▶ [PROMPT] For each line of the listing that includes the word "will", show the whole line.

▶ [THE INPUT]

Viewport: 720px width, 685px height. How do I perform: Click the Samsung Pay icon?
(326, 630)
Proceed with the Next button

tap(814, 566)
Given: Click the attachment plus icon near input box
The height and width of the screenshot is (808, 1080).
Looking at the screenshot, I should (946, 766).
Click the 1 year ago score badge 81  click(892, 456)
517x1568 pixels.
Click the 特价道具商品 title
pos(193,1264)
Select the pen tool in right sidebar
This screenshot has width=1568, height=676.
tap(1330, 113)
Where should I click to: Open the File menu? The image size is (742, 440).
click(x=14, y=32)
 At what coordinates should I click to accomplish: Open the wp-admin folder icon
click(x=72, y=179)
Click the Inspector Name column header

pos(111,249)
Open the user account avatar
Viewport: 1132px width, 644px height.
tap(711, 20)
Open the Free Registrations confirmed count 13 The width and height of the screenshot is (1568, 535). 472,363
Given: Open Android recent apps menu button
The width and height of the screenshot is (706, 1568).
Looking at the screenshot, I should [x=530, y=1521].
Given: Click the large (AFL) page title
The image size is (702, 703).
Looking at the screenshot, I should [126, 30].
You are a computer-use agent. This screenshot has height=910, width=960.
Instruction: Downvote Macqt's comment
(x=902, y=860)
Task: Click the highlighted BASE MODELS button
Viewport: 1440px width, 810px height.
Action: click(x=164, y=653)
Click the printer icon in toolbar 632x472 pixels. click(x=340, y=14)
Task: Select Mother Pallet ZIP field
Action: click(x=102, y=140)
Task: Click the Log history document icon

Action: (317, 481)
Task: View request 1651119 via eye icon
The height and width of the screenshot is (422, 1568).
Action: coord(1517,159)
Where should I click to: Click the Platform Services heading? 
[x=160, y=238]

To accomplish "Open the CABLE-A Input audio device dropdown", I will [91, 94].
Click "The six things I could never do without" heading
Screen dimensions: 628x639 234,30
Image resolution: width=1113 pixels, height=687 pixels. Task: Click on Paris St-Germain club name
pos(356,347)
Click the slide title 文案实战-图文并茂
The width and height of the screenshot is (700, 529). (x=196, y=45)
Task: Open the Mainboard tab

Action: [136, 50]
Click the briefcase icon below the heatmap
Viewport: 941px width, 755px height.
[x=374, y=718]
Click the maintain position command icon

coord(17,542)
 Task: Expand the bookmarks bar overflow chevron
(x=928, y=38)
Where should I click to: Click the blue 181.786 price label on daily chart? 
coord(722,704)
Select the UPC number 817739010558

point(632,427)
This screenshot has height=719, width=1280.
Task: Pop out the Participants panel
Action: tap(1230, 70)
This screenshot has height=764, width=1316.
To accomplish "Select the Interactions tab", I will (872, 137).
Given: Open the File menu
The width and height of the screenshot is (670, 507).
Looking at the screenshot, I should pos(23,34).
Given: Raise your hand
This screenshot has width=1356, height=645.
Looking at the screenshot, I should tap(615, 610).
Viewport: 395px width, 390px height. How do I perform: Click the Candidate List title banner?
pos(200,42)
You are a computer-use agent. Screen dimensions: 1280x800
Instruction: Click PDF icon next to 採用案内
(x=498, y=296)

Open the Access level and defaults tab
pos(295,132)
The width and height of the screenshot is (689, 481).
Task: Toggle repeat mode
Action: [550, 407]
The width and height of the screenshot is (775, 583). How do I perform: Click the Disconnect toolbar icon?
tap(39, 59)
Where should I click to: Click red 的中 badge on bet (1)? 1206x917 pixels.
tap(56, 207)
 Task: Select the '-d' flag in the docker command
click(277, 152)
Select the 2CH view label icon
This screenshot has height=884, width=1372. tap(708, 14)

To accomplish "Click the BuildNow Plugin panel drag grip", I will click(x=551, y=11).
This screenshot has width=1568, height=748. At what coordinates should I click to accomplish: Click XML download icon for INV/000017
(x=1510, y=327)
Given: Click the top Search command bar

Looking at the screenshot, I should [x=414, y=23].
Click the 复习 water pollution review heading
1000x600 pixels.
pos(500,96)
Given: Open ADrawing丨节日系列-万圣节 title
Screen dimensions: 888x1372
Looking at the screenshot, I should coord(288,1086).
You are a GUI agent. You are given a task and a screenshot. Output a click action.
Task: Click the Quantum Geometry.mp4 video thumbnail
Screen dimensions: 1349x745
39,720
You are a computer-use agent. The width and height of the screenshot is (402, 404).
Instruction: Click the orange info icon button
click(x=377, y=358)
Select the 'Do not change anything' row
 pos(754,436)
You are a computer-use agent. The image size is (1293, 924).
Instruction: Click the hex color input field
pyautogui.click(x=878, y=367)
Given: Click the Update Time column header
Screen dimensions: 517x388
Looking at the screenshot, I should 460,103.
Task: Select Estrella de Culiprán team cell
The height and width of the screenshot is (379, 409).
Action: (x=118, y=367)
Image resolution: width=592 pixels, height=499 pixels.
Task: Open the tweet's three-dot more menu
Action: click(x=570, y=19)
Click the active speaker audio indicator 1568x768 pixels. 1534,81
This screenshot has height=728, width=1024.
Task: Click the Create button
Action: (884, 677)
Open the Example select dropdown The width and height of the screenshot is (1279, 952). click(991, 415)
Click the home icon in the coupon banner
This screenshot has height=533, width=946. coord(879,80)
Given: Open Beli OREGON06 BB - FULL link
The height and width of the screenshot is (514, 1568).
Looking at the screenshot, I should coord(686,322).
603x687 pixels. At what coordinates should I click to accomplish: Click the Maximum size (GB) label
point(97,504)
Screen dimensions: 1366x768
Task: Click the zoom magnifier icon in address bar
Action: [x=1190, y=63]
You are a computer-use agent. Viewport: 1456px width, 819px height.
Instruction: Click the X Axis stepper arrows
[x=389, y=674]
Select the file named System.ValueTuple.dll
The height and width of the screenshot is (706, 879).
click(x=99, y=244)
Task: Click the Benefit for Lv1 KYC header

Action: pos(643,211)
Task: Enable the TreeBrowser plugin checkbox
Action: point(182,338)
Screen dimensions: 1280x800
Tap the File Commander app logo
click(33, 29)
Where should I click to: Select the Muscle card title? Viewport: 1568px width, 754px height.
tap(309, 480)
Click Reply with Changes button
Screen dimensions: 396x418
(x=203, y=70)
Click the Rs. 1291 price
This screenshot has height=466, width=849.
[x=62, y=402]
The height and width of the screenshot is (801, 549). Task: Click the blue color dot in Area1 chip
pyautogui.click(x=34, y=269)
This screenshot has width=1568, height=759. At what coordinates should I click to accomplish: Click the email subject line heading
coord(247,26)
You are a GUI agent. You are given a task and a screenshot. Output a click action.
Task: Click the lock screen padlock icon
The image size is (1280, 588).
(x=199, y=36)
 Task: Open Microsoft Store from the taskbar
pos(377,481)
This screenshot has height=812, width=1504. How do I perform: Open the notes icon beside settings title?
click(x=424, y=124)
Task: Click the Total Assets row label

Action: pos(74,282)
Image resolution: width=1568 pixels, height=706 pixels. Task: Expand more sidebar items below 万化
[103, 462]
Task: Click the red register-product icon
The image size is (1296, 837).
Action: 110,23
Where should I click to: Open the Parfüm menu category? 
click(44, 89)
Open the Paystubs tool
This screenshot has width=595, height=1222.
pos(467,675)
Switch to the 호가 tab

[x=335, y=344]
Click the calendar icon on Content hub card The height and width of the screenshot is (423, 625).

▶ [SOLUTION TO THIS EXERCISE]
To accomplish "Open the CABLE-A Input audio device dropdown", I will [91, 94].
To accomplish "Select the Interactions tab", I will (872, 137).
To accomplish "Click the BuildNow Plugin panel drag grip", I will click(x=551, y=11).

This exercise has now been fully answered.